Selected text:

Live Transcribing Simultaneous Phone Calls

April 22, 2020
Written by
Reviewed by

Live transcribing simultaneous phone calls

With Twilio Media Streams, you can extend the capabilities of your Twilio-powered voice application with real time access to the raw audio stream of phone calls.

This blog post follows on from my previous post that shows you how to get started with Twilio Media Streams and live transcription. If you haven’t set up a live call transcription before, I recommend working through that tutorial before moving on to this one. In this post we will scale our application to be able to handle multiple phone calls at the same time. We will be able to monitor the transcribed speech from multiple phone calls, live, in the browser, using Twilio and Google Speech-to-Text with Node.js.

You can quickly spin up working code by cloning my GitHub Repository and following the ReadMe to get setup. If you’d like to see how to refactor your code to accommodate simultaneous calls, follow these steps.

Requirements

Before we can get started, you’ll need to make sure to have:

Recap

Let’s recap how our basic call transcription application works. This picks up from a previous post. You can find that working code here: Basic Transcription Application. Follow the README to get it working.

Provided information:
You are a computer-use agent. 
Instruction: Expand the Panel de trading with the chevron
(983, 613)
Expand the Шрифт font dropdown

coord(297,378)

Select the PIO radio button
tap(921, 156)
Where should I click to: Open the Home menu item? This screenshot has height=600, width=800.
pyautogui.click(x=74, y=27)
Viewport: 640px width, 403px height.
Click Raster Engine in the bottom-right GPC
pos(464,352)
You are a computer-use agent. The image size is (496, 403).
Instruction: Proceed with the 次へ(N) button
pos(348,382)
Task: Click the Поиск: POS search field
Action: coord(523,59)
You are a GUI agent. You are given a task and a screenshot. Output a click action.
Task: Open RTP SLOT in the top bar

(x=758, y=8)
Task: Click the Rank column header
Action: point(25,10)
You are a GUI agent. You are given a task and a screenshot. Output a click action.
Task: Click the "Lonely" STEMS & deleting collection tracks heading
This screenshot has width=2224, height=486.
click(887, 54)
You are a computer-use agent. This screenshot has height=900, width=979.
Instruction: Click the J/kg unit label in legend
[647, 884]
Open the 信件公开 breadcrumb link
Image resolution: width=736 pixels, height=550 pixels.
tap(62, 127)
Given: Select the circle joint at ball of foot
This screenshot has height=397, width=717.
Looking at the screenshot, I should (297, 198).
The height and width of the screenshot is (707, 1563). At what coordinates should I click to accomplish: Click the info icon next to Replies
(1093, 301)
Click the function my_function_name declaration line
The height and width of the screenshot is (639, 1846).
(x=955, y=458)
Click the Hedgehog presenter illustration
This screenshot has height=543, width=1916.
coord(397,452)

Problems:
1) Answer these questions from the transcription post:
(a) What date does it show?
(b) Which Twilio feature gives real-time access to the raw audio stream of phone calls?
(c) Which speech service and which runtime does it use for the live transcription?
2) Repeat a passage from the transcription post word for word, starting with "With Twilio Media Streams, you" and going on through "of phone calls.".

Results:
1)
(a) April 22, 2020
(b) Twilio Media Streams
(c) Google Speech-to-Text, with Node.js

2)
With Twilio Media Streams, you can extend the capabilities of your Twilio-powered voice application with real time access to the raw audio stream of phone calls.